**TASK ITEM**: Please repeat the passage about raising daughters word for word, between "Another example that" and "deal with it.", inclusive.

═══ DOCUMENT PASSAGE ═══

I had some family come about an hour before the party was scheduled to start to help with last minute preparations. As they were cleaning up outside my daughters were beginning to stir with excitement in anticipation of the kids soon to arrive. That was when my daughter asked the big question, “Where are the decorations? We need a sign that says, ‘Happy Birthday Elijah’, we need balloons, we need pictures on the walls.” Oh man, I hadn’t even thought of decorations. Who thinks of this stuff? …girls do. It’s funny to see some of the age old Men are from Mars, Women are from Venus dichotomies unfold within my home with girls that are so young. I mean I certainly didn’t train them to think of this stuff; half the time it seems like they are so aloof that they don’t even pay attention to what’s going on. However at times like at Elijah’s birthday I am suddenly reminded that despite the fact that they are nurtured one way, their feminine nature seems to come out anyway. I love it!!! Personally I like girly girls. I like the fact that they play in the mud and aren’t afraid to get dirty. Yet at the same time when they are getting ready to see their friend Joey they want to put on their body glitter and lip gloss. It’s just cute.

Another example that I think accentuates the fact that I am naturally disabled due to this male brain of mine would be when I am doing their hair. My girls like for me to do their hair nice. They like it when I do the fancy braids, rollers, curlers, the hair care products, all that stuff. When I actually take the time to do a fancy hairstyle they always want to go and ruin it by shoving in bows and clips and ribbons in their hair. Personally I’m just glad that I conquered the task of getting their hair looking good. Yet to them, a girl just isn’t fully dressed without….accessories. For some reason my brain just stops at getting the hairstyle done. They like the hairstyle but then they have this insatiable need to go put a bow or ribbon or a clip in their hair. It makes me crazy but it makes them happy so I just deal with it.

═══ ENTRIES PROVIDED ═══

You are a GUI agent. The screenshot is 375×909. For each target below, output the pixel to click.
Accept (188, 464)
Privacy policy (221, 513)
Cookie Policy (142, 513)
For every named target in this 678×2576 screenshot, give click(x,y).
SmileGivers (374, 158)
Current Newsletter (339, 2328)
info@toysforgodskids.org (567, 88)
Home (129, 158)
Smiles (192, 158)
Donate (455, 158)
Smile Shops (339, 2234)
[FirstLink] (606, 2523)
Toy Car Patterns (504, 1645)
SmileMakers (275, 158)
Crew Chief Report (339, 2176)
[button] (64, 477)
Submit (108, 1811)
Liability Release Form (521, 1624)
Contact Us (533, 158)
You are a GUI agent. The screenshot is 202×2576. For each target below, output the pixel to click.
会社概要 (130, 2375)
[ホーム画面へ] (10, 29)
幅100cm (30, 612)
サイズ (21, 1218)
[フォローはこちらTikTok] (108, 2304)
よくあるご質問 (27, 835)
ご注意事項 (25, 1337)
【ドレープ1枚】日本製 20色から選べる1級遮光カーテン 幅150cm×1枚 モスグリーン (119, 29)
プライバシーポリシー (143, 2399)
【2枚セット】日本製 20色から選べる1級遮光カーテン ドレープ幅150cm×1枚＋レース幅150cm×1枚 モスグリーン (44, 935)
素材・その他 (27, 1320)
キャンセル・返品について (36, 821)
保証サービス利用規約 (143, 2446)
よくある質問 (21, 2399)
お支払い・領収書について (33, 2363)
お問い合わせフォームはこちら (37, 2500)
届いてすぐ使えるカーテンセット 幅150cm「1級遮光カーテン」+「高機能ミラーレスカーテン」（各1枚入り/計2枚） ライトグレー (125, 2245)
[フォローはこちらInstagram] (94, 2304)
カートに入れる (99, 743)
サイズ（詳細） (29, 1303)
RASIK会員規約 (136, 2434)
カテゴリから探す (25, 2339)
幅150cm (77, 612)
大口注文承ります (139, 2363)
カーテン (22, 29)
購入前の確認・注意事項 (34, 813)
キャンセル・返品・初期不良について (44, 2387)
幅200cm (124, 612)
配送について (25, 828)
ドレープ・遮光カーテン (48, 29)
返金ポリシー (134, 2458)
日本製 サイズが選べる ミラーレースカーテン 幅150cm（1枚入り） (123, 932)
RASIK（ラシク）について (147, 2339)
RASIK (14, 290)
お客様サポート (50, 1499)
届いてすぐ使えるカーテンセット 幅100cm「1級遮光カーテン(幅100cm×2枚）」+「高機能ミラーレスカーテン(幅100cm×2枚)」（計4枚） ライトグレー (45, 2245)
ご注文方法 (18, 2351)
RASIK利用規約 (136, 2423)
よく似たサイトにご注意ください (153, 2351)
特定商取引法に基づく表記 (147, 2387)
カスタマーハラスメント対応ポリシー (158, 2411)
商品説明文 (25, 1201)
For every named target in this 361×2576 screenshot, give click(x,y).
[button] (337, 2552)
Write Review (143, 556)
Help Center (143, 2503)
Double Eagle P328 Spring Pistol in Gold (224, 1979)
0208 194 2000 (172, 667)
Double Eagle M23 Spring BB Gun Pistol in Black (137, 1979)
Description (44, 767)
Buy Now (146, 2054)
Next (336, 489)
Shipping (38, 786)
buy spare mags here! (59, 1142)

═══

**REPLY**:
Another example that I think accentuates the fact that I am naturally disabled due to this male brain of mine would be when I am doing their hair. My girls like for me to do their hair nice. They like it when I do the fancy braids, rollers, curlers, the hair care products, all that stuff. When I actually take the time to do a fancy hairstyle they always want to go and ruin it by shoving in bows and clips and ribbons in their hair. Personally I’m just glad that I conquered the task of getting their hair looking good. Yet to them, a girl just isn’t fully dressed without….accessories. For some reason my brain just stops at getting the hairstyle done. They like the hairstyle but then they have this insatiable need to go put a bow or ribbon or a clip in their hair. It makes me crazy but it makes them happy so I just deal with it.